BEGIN MATERIAL PROVIDED

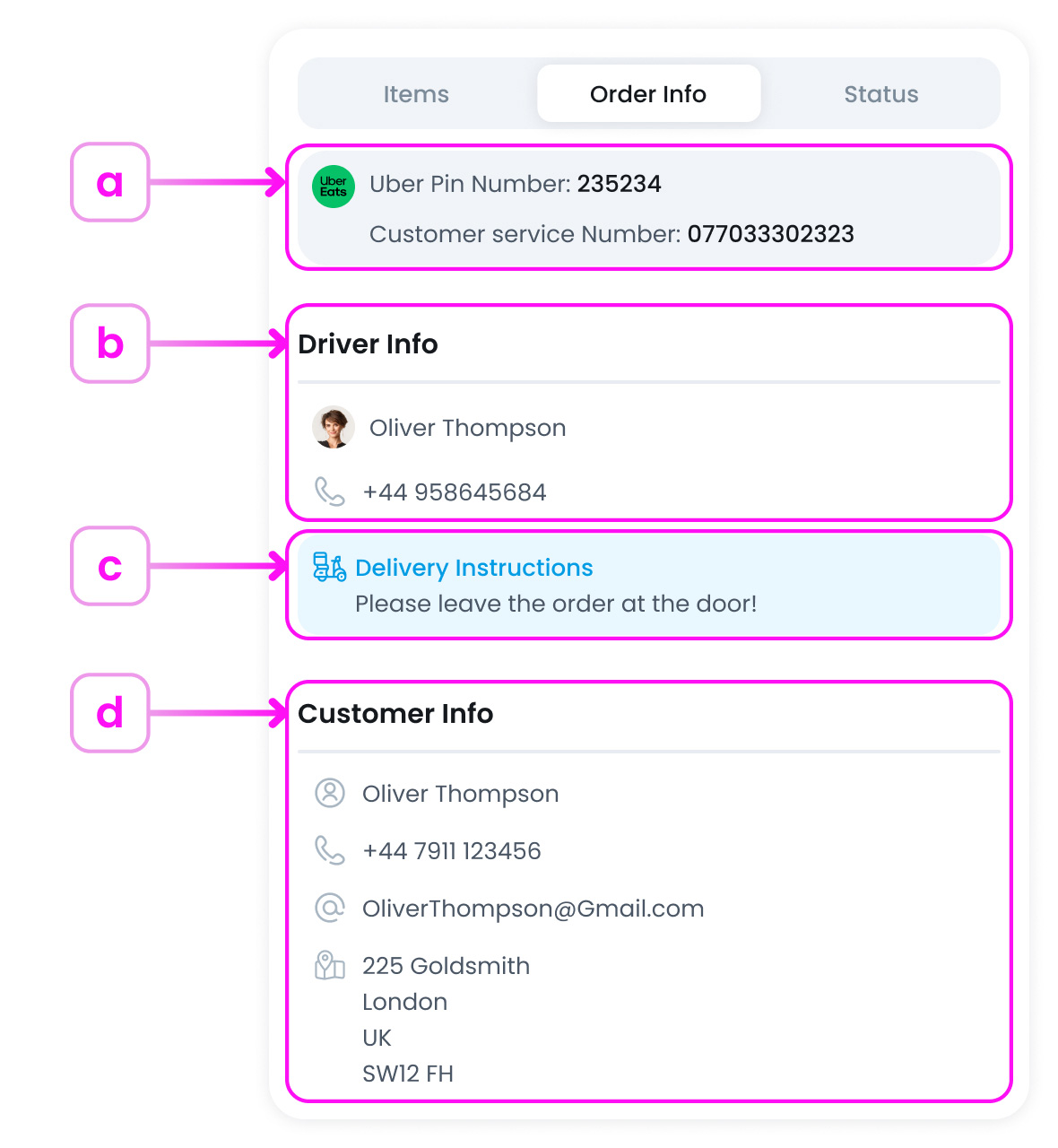This screenshot has height=1148, width=1058.
Task: Click the OliverThompson@Gmail.com email address
Action: 533,909
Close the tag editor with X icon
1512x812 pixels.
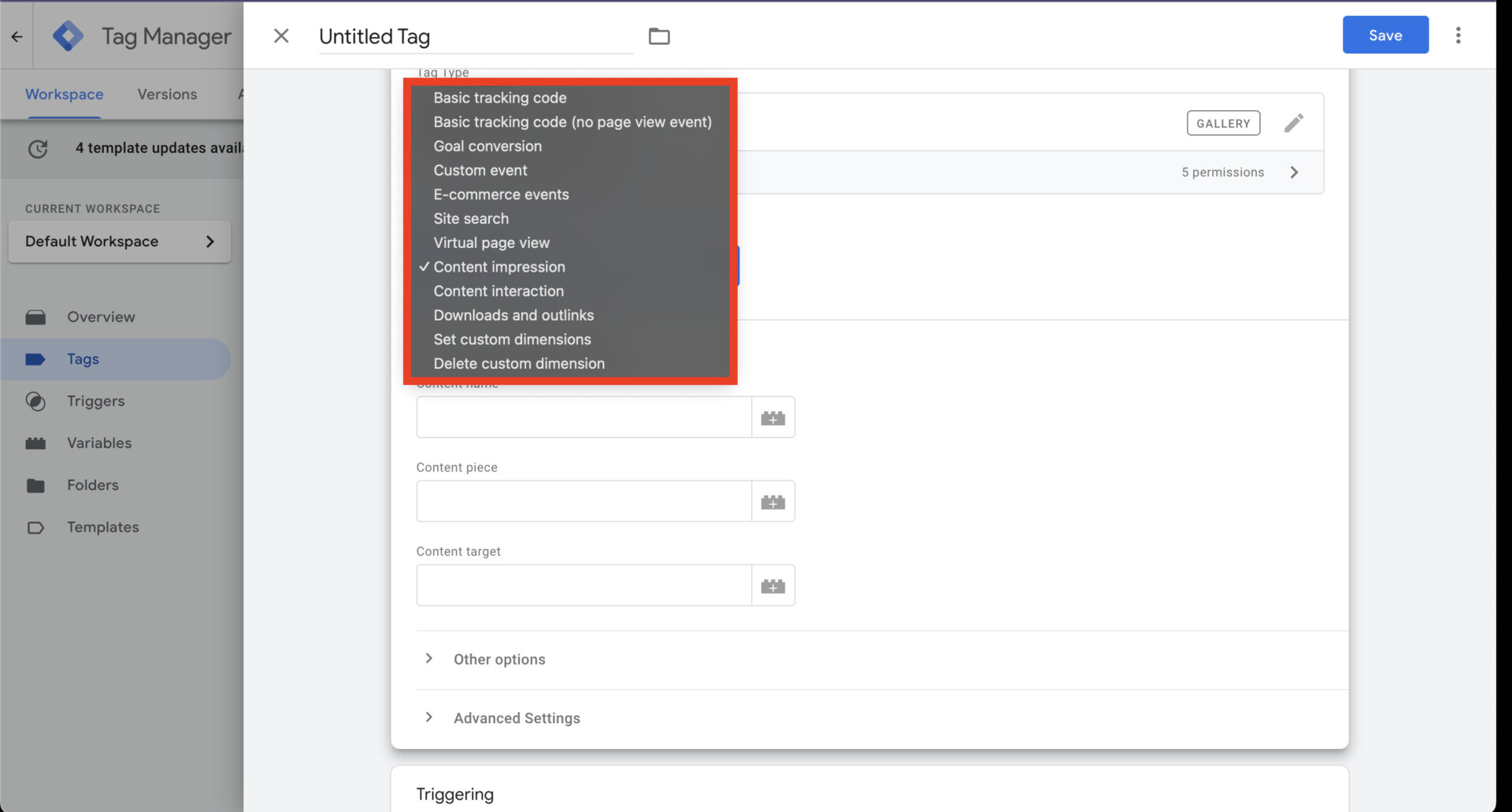tap(281, 36)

END MATERIAL PROVIDED

◆ **TASK DIRECTIONS**: Starting at the line with "Close the tag editor with X icon", reproduce exactly each line through the end of the entries, including the first and the last, and skip the pictures.

◆ **COMPLETED TASK**:
Close the tag editor with X icon
1512x812 pixels.
tap(281, 36)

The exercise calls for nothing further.